## SUPPLIED PASSAGE
- - - - -

I did see that reply.

While, like Hal, I do understand some concerns on introducing a
radical new concept to IR (the reason why I started this thread), I'm
unaware (mainly by not being on that meeting) of the individual issues
and how controversial they were with those involved.

Furthermore, the current state is uncertain and people need to be
convinced more of what will work by means of hacking up more
intrinsics and more kludge into the current IR.

This means that, even if we are to implement it natively in IR, it
won't come *before* we implement it with intrinsics, which will
hopefully convince people that this makes sense, and by which time,
the code will look completely different and we'll need a completely
new patch.

Ie. the current series is already dead, no matter what we do.

cheers,
--renato

I have no opinion on the technical aspects here, not having researched this topic at all.

But this last statement seems odd. So far, there looks to be a fairly good consensus from a number of experienced llvm developers that the approach seems like a good idea, both on this thread, and from skimming the earlier threads you linked from your original message.

Doesn’t that mean that the reasonable next step is to continue moving forward with the existing patch set?

Ie. the current series is already dead, no matter what we do

But this last statement seems odd. So far, there looks to be a fairly good consensus from a number of experienced llvm developers that the approach seems like a good idea, both on this thread, and from skimming the earlier threads you linked from your original message.

Doesn't that mean that the reasonable next step is to continue moving forward with the existing patch set?

It depends.

The previous public consensus was, indeed, that the native proposal
makes a lot of sense. I think this is ultimately where we want to be,
but I'm not clear on what the path really is.

From what Graham said, and from his current work, I guess the "new"

- - - - -

## STATED PROBLEM 1
Using the thread excerpt, decide whether each statement agrees with it. Answer yes or no and quote the deciding words.
(a) The author of the first message attended the meeting where the issues were discussed.
(b) The reply sees a fairly good consensus among experienced llvm developers.
(c) The first message says a native IR implementation would come before one built with intrinsics.
## STATED PROBLEM 2
Write out the thread excerpt starting with "While, like Hal, I" and going on through "the current IR.".

## MATERIAL
- - - - -

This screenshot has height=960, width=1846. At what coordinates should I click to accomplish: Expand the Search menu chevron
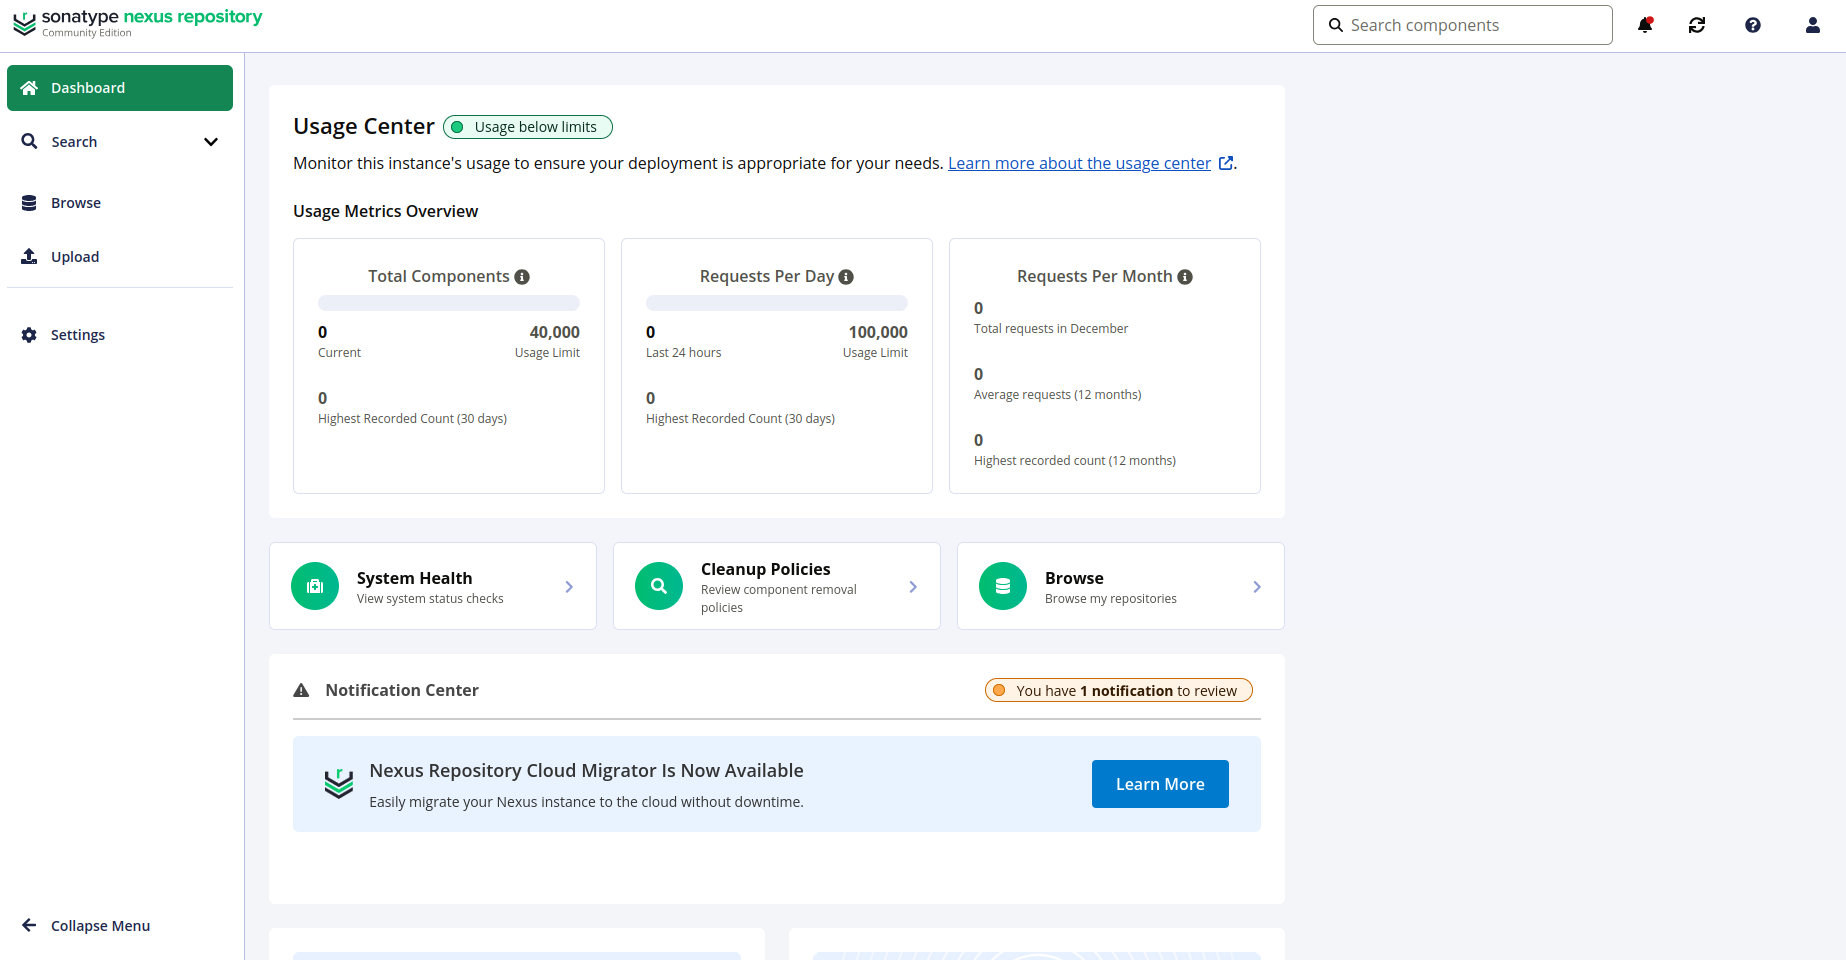click(x=211, y=142)
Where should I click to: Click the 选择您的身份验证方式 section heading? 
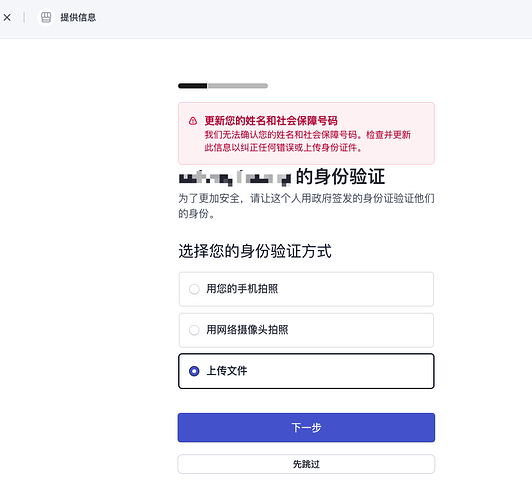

- - - - -

## FULL RESPONSE 1
(a) No: "mainly by not being on that meeting"
(b) Yes: "there looks to be a fairly good consensus from a number of experienced llvm developers"
(c) No: "it won't come *before* we implement it with intrinsics"

## FULL RESPONSE 2
While, like Hal, I do understand some concerns on introducing a
radical new concept to IR (the reason why I started this thread), I'm
unaware (mainly by not being on that meeting) of the individual issues
and how controversial they were with those involved.

Furthermore, the current state is uncertain and people need to be
convinced more of what will work by means of hacking up more
intrinsics and more kludge into the current IR.